Alfred Nobel destinó gran parte de su riqueza, adquirida gracias a la enorme destrucción que generaron sus invenciones sobre explosivos, a la Fundación Nobel, en un intento hipócrita de redención. No ha pasado tanto tiempo, ni somos tan diferentes.

Políticos

Ante el gravísimo accidente de autobús en Ávila, el ministro del Interior anuncia que se plantean establecer el límite de 70 km por hora para los autobuses que no llevan cinturones de seguridad.

El ministro visita la zona, y habla. No sé si piensan los políticos que sufrimos que esa es la actitud que esperamos de ellos con arreglo a su cargo.

No se le ocurre mejorar el transporte de viajeros por ferrocarril, que todos sabemos tiene un índice de siniestralidad muchísimo menor, salvo si hablamos de atentados, ahora que se están empleando a fondo para destrozar lo que queda de Renfe y tienen que salir los vecinos de los pueblos afectados a protestar porque sus niños se pasan la vida en el camino si les quitan el tren.

No se le ocurre que se instalen cinturones de seguridad en todos los autobuses que no los llevan por ser más antiguos que la normativa que les obliga a ello, o impedir que circulen si no están adaptados a dichas normas.

No se le ocurre pensar que un autobús que circula a 70 km/h por la carretera estorba al resto de vehículos que circulan por la misma vía, en el mejor de los casos.

No sabe el señor ministro, ni lo pregunta, ni parece que sus asesores sean capaces de informarle, de que un accidente de tráfico a 70 km/h en el que una persona sale despedida del vehículo por no llevar cinturón de seguridad, tiene también muchísimas probabilidades de ser mortal.
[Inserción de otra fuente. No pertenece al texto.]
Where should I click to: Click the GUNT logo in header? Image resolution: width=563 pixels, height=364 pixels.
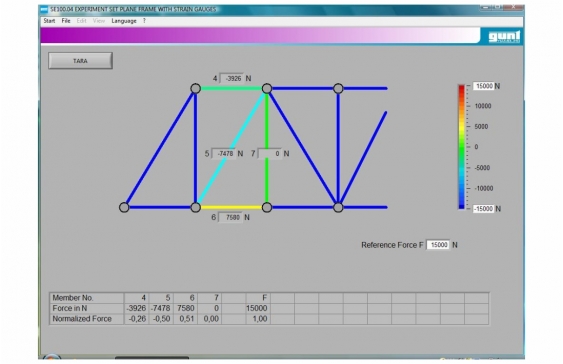click(504, 37)

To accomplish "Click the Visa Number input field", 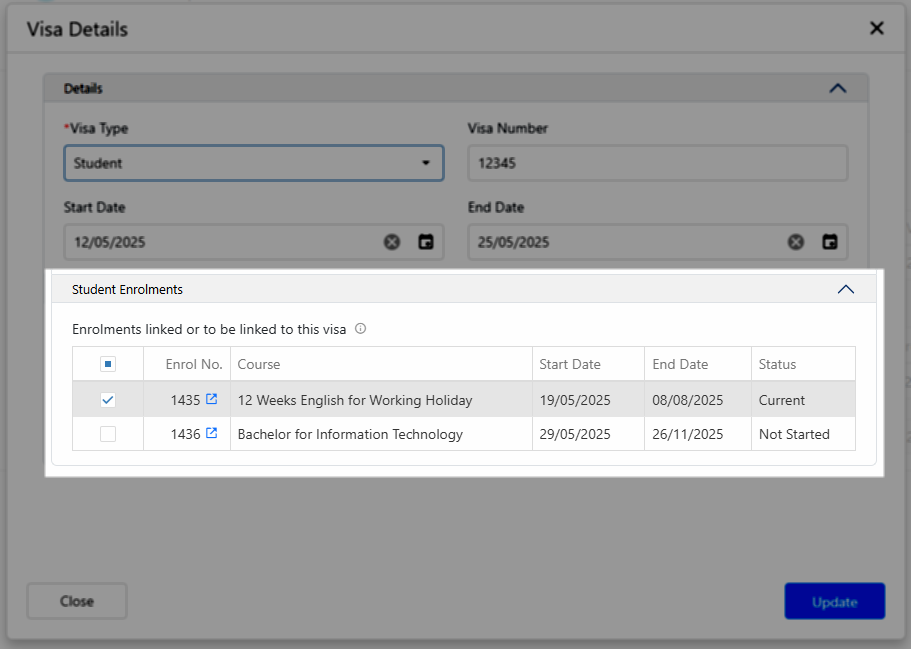I will click(657, 163).
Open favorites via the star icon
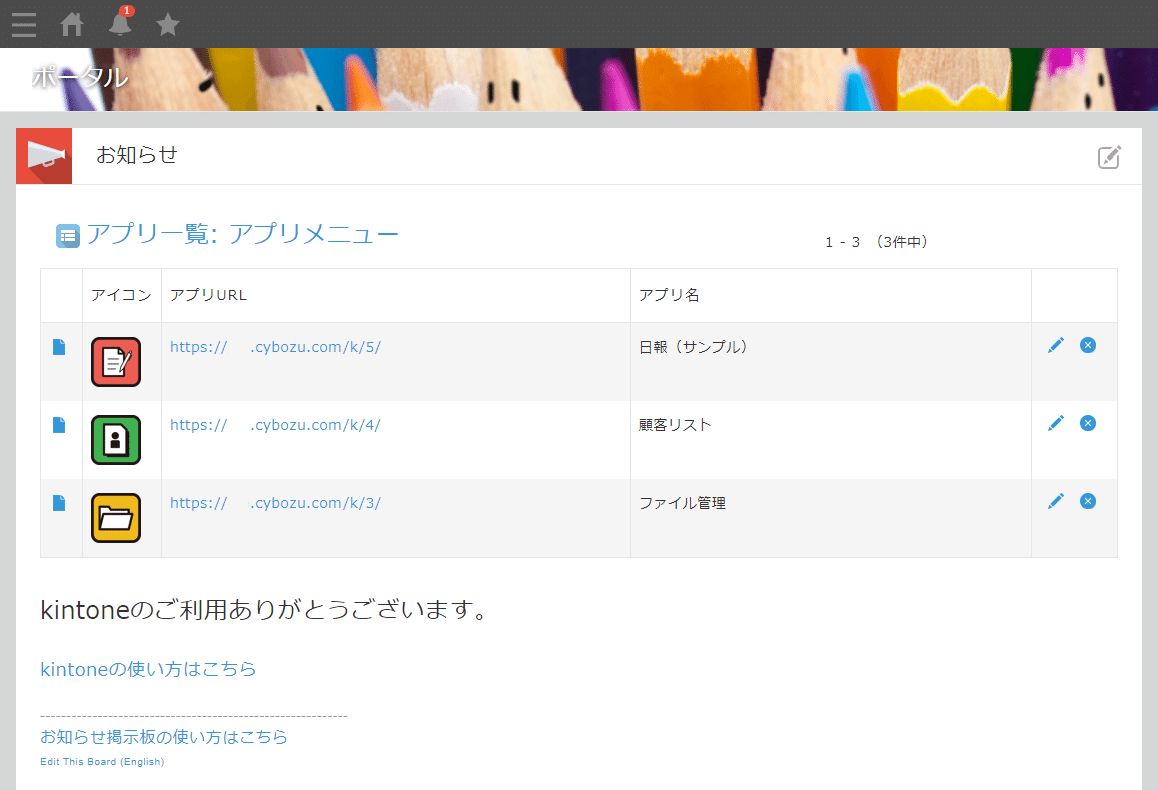 pos(167,24)
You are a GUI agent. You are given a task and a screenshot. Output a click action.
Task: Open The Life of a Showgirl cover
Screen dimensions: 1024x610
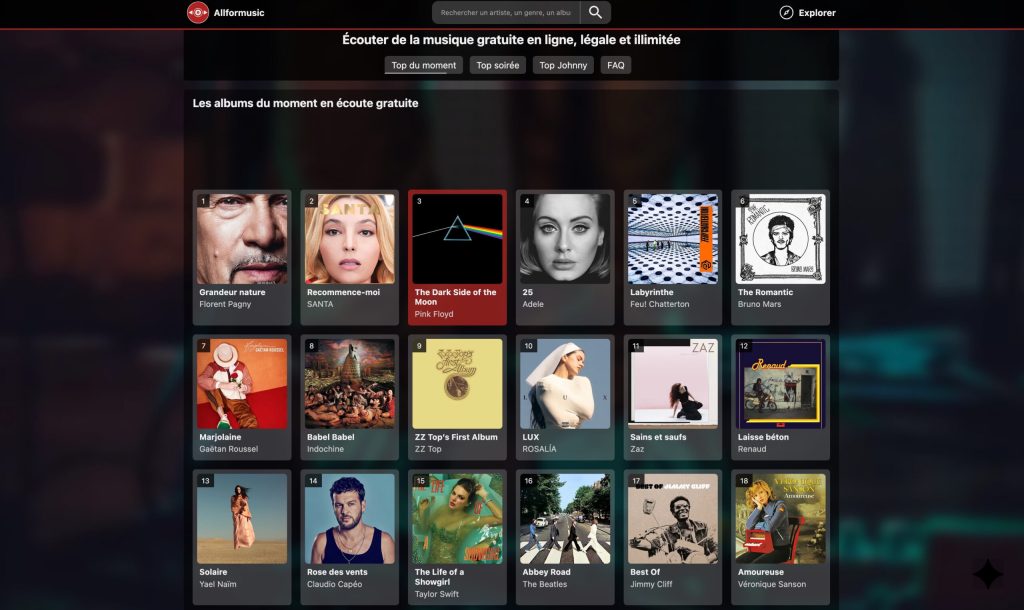click(457, 517)
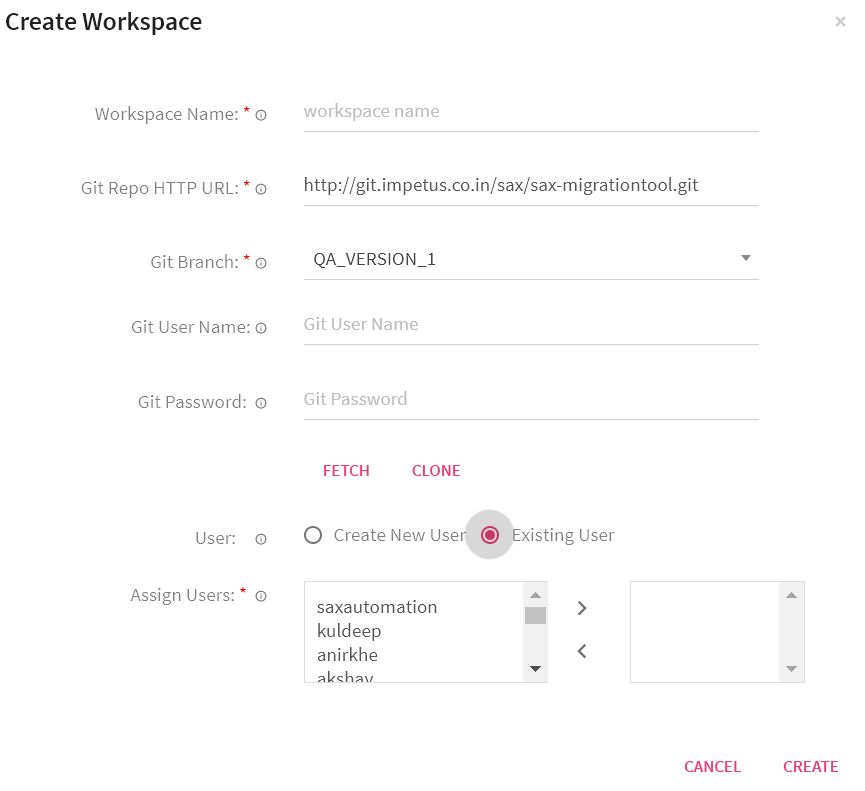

Cuando se conoce que el único responsable del accidente ha sido el conductor, que se ha quedado dormido al volante, el ministro, raudo y veloz, tiene la solución, restrictiva, como ocurre siempre en este país que no acaba de salir de la cultura del post-franquismo, donde parece que es mejor prohibir que educar, poner límites en lugar de practicar responsabilidades.

Deberíamos exigir a nuestros políticos que fueran medianamente inteligentes, que respetaran nuestra inteligencia, que la tenemos, y que tuvieran un mínimo de sentido común. Sólo eso.

Por fin, la vida…

Siempre fue el miedo. El miedo a los otros, o, quizás, simplemente era el miedo a verse a sí mismo tan desnudo y tan indefenso. Miedo a salir del refugio que le proporcionaba vivir en la sombra, siempre con la tentación de escribir lo que pensaba o lo que sentía, y siempre resistiéndose a caer en ella.

En algún momento indefinido, en algún momento sedimentado por muchos momentos previos, la muralla a su alrededor empezó a derrumbarse, la fortaleza que le protegía fue ya una cárcel, y se emborrachó de viento fresco y de luz para dejarse ir hacia la vida que le esperaba. Había necesitado muchos años, muchos caminos recorridos, muchos temores, muchas renuncias hasta asumir que había llegado el momento de ceder, de dejar de resistirse. Había llegado el momento de ser él mismo a pesar de todo, a pesar de sí mismo también.